Sringeri is one of the most celebrated pilgrimage centers in Karnataka, and is home to the Sarada Peetham established by the revered spiritual leader Aadi Sankaracharya. Sringeri is located amidst the Sahyadri hills in Chikmaglur district of Karnataka on the left bank of the river Tungabhadra.
Jagadguru Sri Adi Shankara Bhagavatpada established the first of the four Amnaya Peethams at Sringeri more than twelve centuries ago to foster the sacred tradition of Sanatana Dharma. Hallowed for all times by Sage Rishyashringa who stayed and performed Tapas here, Sringeri attracted the great Acharya with a remarkable sight.
Tradition has it that after the Acharya had dispersed all the non-Vedic creeds prevailing in the country, He was on the look-out for a convenient and holy place where he could establish an institution to spread the truths of Advaita Vedanta. When the Acharya came to Sringeri, he saw an unusual sight on the banks of the Tunga. A cobra was seen spreading out its hood over a frog in labour pains, to give it shadow from the scorching mid-day sun. Struck with the sanctity of the place, which could infuse love between natural adversaries, the Acharya chose this very location to establish His first Math.
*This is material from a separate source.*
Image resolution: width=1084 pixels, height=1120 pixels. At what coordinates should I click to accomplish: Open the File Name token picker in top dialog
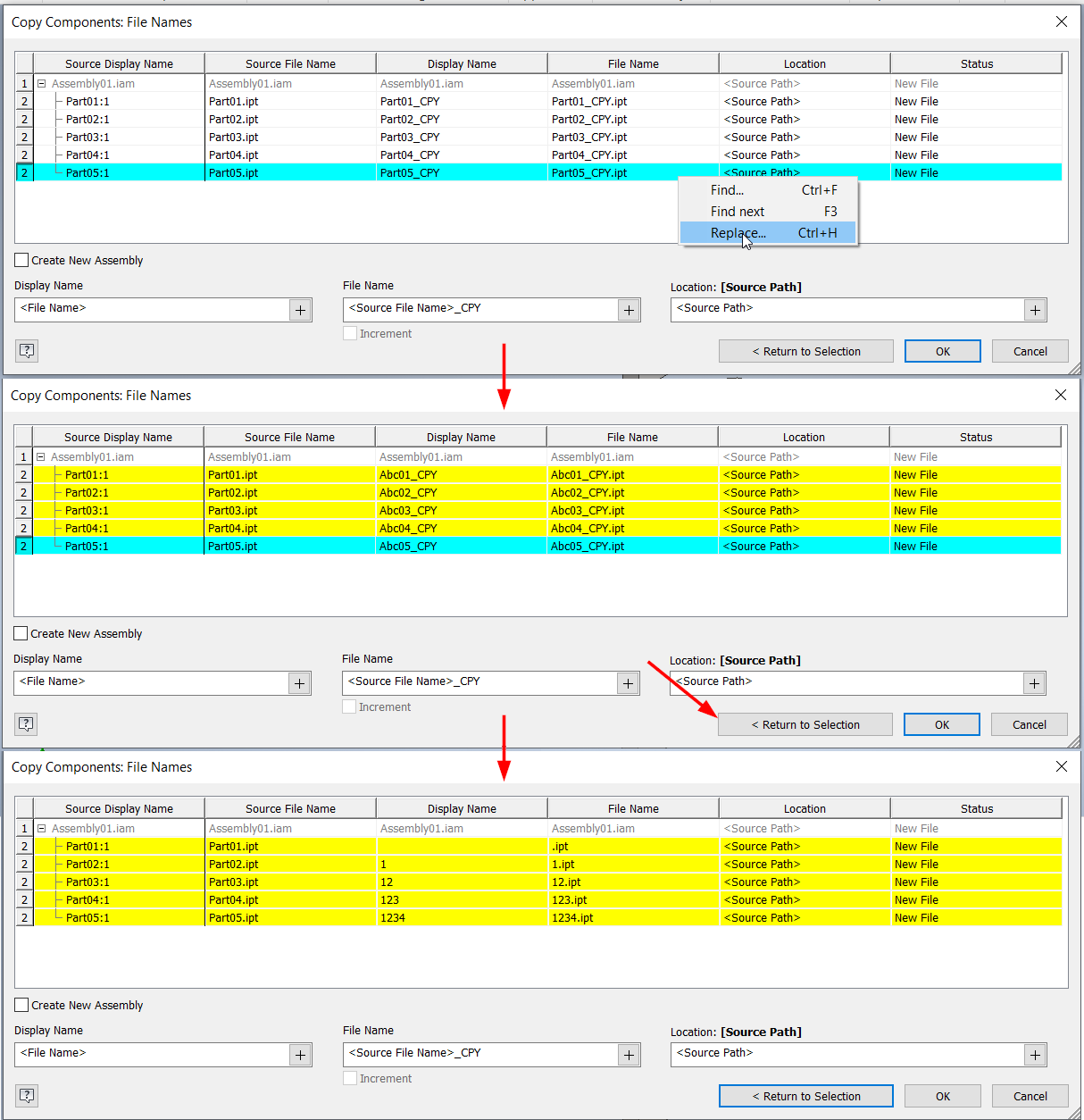[x=629, y=309]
Vidyashankara of Vidyathirtha, who was the head of this Peetham for a period of 105 years from 1228 CE to 1333 CE is considered to be one of the greatest Gurus of this Peetham.
The Vidyashankara temple at Sringeri was built in memory of Guru Vidyashankara or Vidyathirtha by Vidyaranya who headed the peetham from 1331 CE to 1386 CE, with the aid of the Vijayanagar rulers in the 14th century. The golden image of Sarada was also installed then at the Sarada temple. The temple also houses ruby images of Venugopala and Srinivasa and a Nandi made out of a large pearl. Several inscriptions are seen in the temple, describing contributions made by the Vijayanagar emperors.
The Saradamba Temple: Sarada Devi is enshrined seated on the Sri Chakra Peetham, holding a Japa Mala, with a parrot perched on the top of her hand. The original image of sandalwood was installed by Adi Sankaracharya, and it was replaced with a golden image, in the 14th century.